WRITTEN PROBLEM
Copy every item below word for word, with no line changed, added, or left out.

EXERCISE INPUTS
----------
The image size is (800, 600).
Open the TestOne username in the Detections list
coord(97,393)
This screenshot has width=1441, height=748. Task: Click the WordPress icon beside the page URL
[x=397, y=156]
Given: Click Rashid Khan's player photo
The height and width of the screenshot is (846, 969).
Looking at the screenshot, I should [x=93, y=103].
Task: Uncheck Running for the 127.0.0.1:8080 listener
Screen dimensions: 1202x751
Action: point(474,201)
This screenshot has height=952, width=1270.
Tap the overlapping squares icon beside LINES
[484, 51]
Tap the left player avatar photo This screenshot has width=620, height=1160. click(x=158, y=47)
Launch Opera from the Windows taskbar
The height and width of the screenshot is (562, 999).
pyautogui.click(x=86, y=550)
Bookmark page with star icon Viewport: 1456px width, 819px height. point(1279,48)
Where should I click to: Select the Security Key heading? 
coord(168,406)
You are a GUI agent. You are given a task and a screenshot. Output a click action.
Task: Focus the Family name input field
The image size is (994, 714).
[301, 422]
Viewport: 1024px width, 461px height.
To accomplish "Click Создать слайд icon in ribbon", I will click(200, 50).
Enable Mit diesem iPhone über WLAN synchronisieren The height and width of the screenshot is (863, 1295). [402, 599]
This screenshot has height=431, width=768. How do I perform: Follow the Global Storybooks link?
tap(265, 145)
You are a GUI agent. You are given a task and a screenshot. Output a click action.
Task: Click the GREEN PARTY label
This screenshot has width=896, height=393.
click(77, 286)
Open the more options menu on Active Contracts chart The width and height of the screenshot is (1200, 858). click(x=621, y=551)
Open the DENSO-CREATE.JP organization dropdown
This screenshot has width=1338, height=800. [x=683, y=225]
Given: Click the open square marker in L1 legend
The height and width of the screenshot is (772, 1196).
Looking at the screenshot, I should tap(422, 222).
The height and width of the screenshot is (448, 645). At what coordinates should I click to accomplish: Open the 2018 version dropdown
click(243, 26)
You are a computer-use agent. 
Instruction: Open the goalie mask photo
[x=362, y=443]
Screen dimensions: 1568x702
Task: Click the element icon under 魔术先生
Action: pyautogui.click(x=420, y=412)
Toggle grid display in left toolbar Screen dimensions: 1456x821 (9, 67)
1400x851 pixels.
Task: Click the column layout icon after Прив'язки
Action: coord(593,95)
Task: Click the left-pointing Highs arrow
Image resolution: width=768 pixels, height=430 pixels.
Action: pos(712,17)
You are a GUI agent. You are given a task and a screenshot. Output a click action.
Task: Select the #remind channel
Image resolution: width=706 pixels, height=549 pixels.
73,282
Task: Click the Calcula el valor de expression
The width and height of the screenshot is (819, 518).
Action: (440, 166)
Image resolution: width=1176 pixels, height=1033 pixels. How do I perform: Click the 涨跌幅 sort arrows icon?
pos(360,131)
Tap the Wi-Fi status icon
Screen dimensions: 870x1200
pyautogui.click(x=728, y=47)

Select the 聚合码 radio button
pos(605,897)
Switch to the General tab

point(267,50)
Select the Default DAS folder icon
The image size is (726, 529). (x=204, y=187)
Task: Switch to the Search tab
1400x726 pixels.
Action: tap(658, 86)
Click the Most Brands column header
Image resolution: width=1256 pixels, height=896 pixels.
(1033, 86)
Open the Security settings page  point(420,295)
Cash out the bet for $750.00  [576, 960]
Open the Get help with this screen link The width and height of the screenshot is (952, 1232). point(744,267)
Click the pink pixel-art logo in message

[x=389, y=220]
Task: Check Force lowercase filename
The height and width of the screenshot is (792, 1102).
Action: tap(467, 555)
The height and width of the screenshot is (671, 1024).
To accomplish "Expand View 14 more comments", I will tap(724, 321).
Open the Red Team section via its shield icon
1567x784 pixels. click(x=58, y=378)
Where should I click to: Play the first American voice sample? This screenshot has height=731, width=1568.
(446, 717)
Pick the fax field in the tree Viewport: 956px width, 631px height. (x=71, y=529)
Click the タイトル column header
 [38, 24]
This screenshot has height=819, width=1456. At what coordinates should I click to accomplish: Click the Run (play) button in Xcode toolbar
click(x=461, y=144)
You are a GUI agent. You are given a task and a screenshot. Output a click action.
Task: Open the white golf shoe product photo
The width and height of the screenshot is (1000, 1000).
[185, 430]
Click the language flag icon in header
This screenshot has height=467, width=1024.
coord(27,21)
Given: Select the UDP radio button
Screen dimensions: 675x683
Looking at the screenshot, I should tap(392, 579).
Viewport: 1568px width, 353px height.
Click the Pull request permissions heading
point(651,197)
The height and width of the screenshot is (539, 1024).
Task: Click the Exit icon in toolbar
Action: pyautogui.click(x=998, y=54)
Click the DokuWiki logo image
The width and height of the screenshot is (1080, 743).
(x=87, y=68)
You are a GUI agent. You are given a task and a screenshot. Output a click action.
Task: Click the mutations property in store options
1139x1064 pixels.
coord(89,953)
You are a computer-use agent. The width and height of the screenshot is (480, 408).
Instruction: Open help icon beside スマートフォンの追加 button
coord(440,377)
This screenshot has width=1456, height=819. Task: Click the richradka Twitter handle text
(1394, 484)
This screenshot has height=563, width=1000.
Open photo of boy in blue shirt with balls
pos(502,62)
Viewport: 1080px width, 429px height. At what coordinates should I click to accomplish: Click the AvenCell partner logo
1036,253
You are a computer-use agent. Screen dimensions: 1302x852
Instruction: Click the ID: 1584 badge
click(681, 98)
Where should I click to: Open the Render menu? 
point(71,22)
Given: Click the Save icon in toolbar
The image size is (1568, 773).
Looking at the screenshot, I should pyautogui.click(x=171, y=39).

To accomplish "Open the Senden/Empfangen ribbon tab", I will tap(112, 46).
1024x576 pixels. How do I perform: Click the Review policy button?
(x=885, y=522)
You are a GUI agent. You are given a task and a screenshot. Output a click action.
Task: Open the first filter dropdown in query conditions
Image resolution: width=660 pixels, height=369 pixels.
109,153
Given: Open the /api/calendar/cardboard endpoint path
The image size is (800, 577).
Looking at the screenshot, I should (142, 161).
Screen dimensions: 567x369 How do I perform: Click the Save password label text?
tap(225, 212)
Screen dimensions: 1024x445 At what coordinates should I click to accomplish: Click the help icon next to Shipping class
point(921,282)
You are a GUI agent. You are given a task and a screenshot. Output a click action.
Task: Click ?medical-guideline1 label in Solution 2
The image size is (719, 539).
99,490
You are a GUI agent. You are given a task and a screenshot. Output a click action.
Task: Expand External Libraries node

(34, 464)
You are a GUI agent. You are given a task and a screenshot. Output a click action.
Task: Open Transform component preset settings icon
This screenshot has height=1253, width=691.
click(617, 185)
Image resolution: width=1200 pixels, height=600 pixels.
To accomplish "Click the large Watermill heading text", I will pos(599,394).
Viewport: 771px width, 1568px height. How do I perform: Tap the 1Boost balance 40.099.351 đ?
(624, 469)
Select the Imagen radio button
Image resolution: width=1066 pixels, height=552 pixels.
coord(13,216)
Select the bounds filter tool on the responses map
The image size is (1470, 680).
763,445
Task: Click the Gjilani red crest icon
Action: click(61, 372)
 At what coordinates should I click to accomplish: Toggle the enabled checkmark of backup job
----------
SOLVED PROBLEM
The image size is (800, 600).
Open the TestOne username in the Detections list
coord(97,393)
This screenshot has width=1441, height=748. Task: Click the WordPress icon beside the page URL
[x=397, y=156]
Given: Click Rashid Khan's player photo
The height and width of the screenshot is (846, 969).
Looking at the screenshot, I should [x=93, y=103].
Task: Uncheck Running for the 127.0.0.1:8080 listener
Screen dimensions: 1202x751
Action: point(474,201)
This screenshot has height=952, width=1270.
Tap the overlapping squares icon beside LINES
[484, 51]
Tap the left player avatar photo This screenshot has width=620, height=1160. click(x=158, y=47)
Launch Opera from the Windows taskbar
The height and width of the screenshot is (562, 999).
pyautogui.click(x=86, y=550)
Bookmark page with star icon Viewport: 1456px width, 819px height. point(1279,48)
Where should I click to: Select the Security Key heading? 
coord(168,406)
You are a GUI agent. You are given a task and a screenshot. Output a click action.
Task: Focus the Family name input field
The image size is (994, 714).
[301, 422]
Viewport: 1024px width, 461px height.
To accomplish "Click Создать слайд icon in ribbon", I will click(200, 50).
Enable Mit diesem iPhone über WLAN synchronisieren The height and width of the screenshot is (863, 1295). [402, 599]
This screenshot has height=431, width=768. How do I perform: Follow the Global Storybooks link?
tap(265, 145)
You are a GUI agent. You are given a task and a screenshot. Output a click action.
Task: Click the GREEN PARTY label
This screenshot has width=896, height=393.
click(77, 286)
Open the more options menu on Active Contracts chart The width and height of the screenshot is (1200, 858). click(x=621, y=551)
Open the DENSO-CREATE.JP organization dropdown
This screenshot has width=1338, height=800. [x=683, y=225]
Given: Click the open square marker in L1 legend
The height and width of the screenshot is (772, 1196).
Looking at the screenshot, I should tap(422, 222).
The height and width of the screenshot is (448, 645). At what coordinates should I click to accomplish: Open the 2018 version dropdown
click(243, 26)
You are a computer-use agent. 
Instruction: Open the goalie mask photo
[x=362, y=443]
Screen dimensions: 1568x702
Task: Click the element icon under 魔术先生
Action: pyautogui.click(x=420, y=412)
Toggle grid display in left toolbar Screen dimensions: 1456x821 (9, 67)
1400x851 pixels.
Task: Click the column layout icon after Прив'язки
Action: coord(593,95)
Task: Click the left-pointing Highs arrow
Image resolution: width=768 pixels, height=430 pixels.
Action: pos(712,17)
You are a GUI agent. You are given a task and a screenshot. Output a click action.
Task: Select the #remind channel
Image resolution: width=706 pixels, height=549 pixels.
73,282
Task: Click the Calcula el valor de expression
The width and height of the screenshot is (819, 518).
Action: (440, 166)
Image resolution: width=1176 pixels, height=1033 pixels. How do I perform: Click the 涨跌幅 sort arrows icon?
pos(360,131)
Tap the Wi-Fi status icon
Screen dimensions: 870x1200
pyautogui.click(x=728, y=47)

Select the 聚合码 radio button
pos(605,897)
Switch to the General tab

point(267,50)
Select the Default DAS folder icon
The image size is (726, 529). (x=204, y=187)
Task: Switch to the Search tab
1400x726 pixels.
Action: tap(658, 86)
Click the Most Brands column header
Image resolution: width=1256 pixels, height=896 pixels.
(1033, 86)
Open the Security settings page  point(420,295)
Cash out the bet for $750.00  [576, 960]
Open the Get help with this screen link The width and height of the screenshot is (952, 1232). point(744,267)
Click the pink pixel-art logo in message

[x=389, y=220]
Task: Check Force lowercase filename
The height and width of the screenshot is (792, 1102).
Action: tap(467, 555)
The height and width of the screenshot is (671, 1024).
To accomplish "Expand View 14 more comments", I will tap(724, 321).
Open the Red Team section via its shield icon
1567x784 pixels. click(x=58, y=378)
Where should I click to: Play the first American voice sample? This screenshot has height=731, width=1568.
(446, 717)
Pick the fax field in the tree Viewport: 956px width, 631px height. (x=71, y=529)
Click the タイトル column header
 [38, 24]
This screenshot has height=819, width=1456. At what coordinates should I click to accomplish: Click the Run (play) button in Xcode toolbar
click(x=461, y=144)
You are a GUI agent. You are given a task and a screenshot. Output a click action.
Task: Open the white golf shoe product photo
The width and height of the screenshot is (1000, 1000).
[185, 430]
Click the language flag icon in header
This screenshot has height=467, width=1024.
coord(27,21)
Given: Select the UDP radio button
Screen dimensions: 675x683
Looking at the screenshot, I should tap(392, 579).
Viewport: 1568px width, 353px height.
Click the Pull request permissions heading
point(651,197)
The height and width of the screenshot is (539, 1024).
Task: Click the Exit icon in toolbar
Action: pyautogui.click(x=998, y=54)
Click the DokuWiki logo image
The width and height of the screenshot is (1080, 743).
(x=87, y=68)
You are a GUI agent. You are given a task and a screenshot. Output a click action.
Task: Click the mutations property in store options
1139x1064 pixels.
coord(89,953)
You are a computer-use agent. The width and height of the screenshot is (480, 408).
Instruction: Open help icon beside スマートフォンの追加 button
coord(440,377)
This screenshot has width=1456, height=819. Task: Click the richradka Twitter handle text
(1394, 484)
This screenshot has height=563, width=1000.
Open photo of boy in blue shirt with balls
pos(502,62)
Viewport: 1080px width, 429px height. At what coordinates should I click to accomplish: Click the AvenCell partner logo
1036,253
You are a computer-use agent. Screen dimensions: 1302x852
Instruction: Click the ID: 1584 badge
click(681, 98)
Where should I click to: Open the Render menu? 
point(71,22)
Given: Click the Save icon in toolbar
The image size is (1568, 773).
Looking at the screenshot, I should pyautogui.click(x=171, y=39).

To accomplish "Open the Senden/Empfangen ribbon tab", I will tap(112, 46).
1024x576 pixels. How do I perform: Click the Review policy button?
(x=885, y=522)
You are a GUI agent. You are given a task and a screenshot. Output a click action.
Task: Open the first filter dropdown in query conditions
Image resolution: width=660 pixels, height=369 pixels.
109,153
Given: Open the /api/calendar/cardboard endpoint path
The image size is (800, 577).
Looking at the screenshot, I should (142, 161).
Screen dimensions: 567x369 How do I perform: Click the Save password label text?
tap(225, 212)
Screen dimensions: 1024x445 At what coordinates should I click to accomplish: Click the help icon next to Shipping class
point(921,282)
You are a GUI agent. You are given a task and a screenshot. Output a click action.
Task: Click ?medical-guideline1 label in Solution 2
The image size is (719, 539).
99,490
You are a GUI agent. You are given a task and a screenshot. Output a click action.
Task: Expand External Libraries node

(34, 464)
You are a GUI agent. You are given a task and a screenshot. Output a click action.
Task: Open Transform component preset settings icon
This screenshot has height=1253, width=691.
click(617, 185)
Image resolution: width=1200 pixels, height=600 pixels.
To accomplish "Click the large Watermill heading text", I will pos(599,394).
Viewport: 771px width, 1568px height. How do I perform: Tap the 1Boost balance 40.099.351 đ?
(624, 469)
Select the Imagen radio button
Image resolution: width=1066 pixels, height=552 pixels.
coord(13,216)
Select the bounds filter tool on the responses map
The image size is (1470, 680).
763,445
Task: Click the Gjilani red crest icon
Action: click(61, 372)
 At what coordinates should I click to accomplish: Toggle the enabled checkmark of backup job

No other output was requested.